# What price did you get?



## frenchfancy (May 21, 2005)

Just asking around to see if any of you have got a good deal on ferry tickets yet. If you have let me know please.


----------



## Zebedee (Oct 3, 2007)

Nine quid each way with Norfolkline.

Plus £4 fuel surcharge, plus £1 card fee.

Total of £23 return.

Don't think I'll complain about the surcharges! :lol: :lol:


----------



## DABurleigh (May 9, 2005)

I think if I got one for that price I'd wonder if I'd get to the other side without sinking .....


----------



## autostratus (May 9, 2005)

DABurleigh said:


> I think if I got one for that price I'd wonder if I'd get to the other side without sinking .....


It's one of the DIY mini-ferries and users have to supply their own oars.


----------



## peedee (May 10, 2005)

Haven't even bothered looking as have plenty of Tescos vouchers to use.
Euro tunnel return at sensible hours, At the most, £40 in vouchers .

peedee


----------



## Chris_s (Jun 5, 2008)

£57.60 with Sea France leaving Aug, ret Sept with reasoable day time sailings.


----------



## UncleNorm (May 1, 2005)

£52 with NorfolkLine, out in June, home 6 weeks later. Unsocial hours but who cares!

Costing: £9 each way, £4 fuel surcharge, £30 for vehicle length up to 7m.


----------



## teensvan (May 9, 2005)

Hi

We have had to pay £45 to get back into the UK on 8th April. Hope it is a bit warmer by then.

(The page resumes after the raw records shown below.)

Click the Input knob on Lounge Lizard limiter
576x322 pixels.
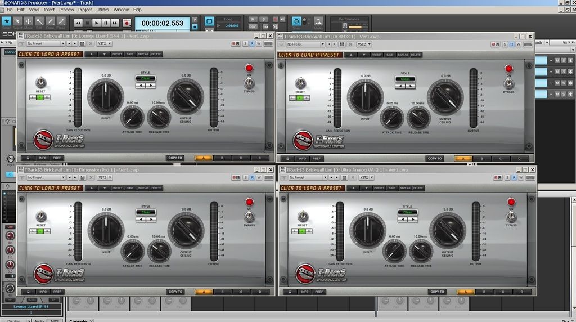point(106,96)
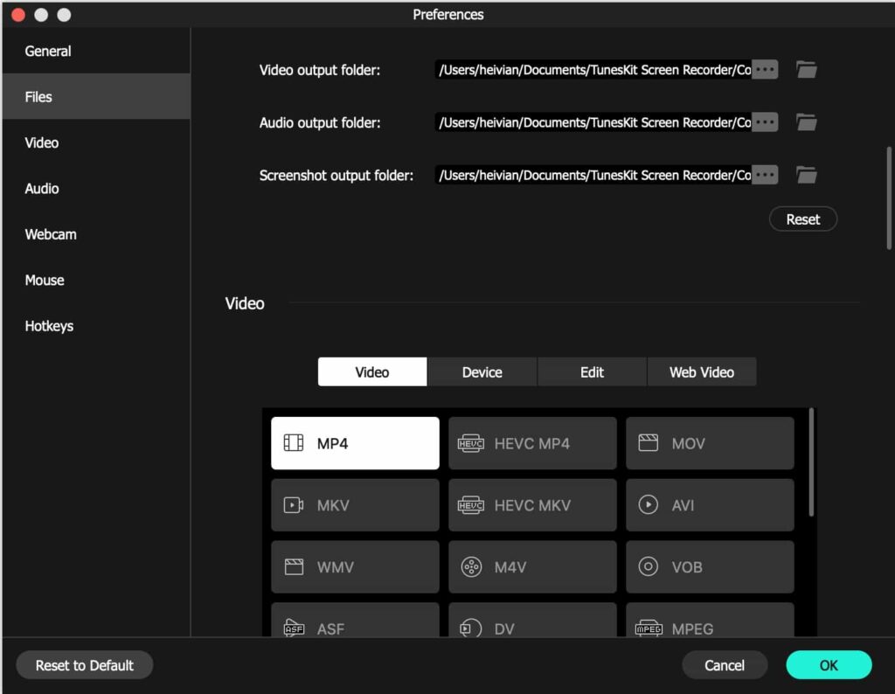895x694 pixels.
Task: Open the screenshot output folder picker
Action: tap(805, 175)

steve & ann. --------------- teensvan.


----------



## frenchfancy (May 21, 2005)

Well i don't know how you are all doing such good deals. I am going out on 3rd May returning 7th September 22' foot van plus tow car which i am booking separately, as it is cheaper, silly hours 4am, the best i can do is £156 return with Norfolkline, i might as well use the tunnel at £220 return for the 35 min trip.


----------



## RichardnGill (Aug 31, 2006)

Just tried Sea France with the MHF discount and got £96 Return for a 8.5 Meter van 2 adults and 2 kids in August, 10:00 out and 11:00 back. Could get it for less if we wanted to said at night.


Richard...


----------



## UncleNorm (May 1, 2005)

Hello Frenchfancy!

I've just had a play with Norfolkline: your dates, although 3 May, a Sunday, doesn't show 4.00am!! The fuel surcharge is now down to £0.02!! 

Motorhome up to 7 metre, £66.02
Car, £36.52

TOTAL: £102.54


----------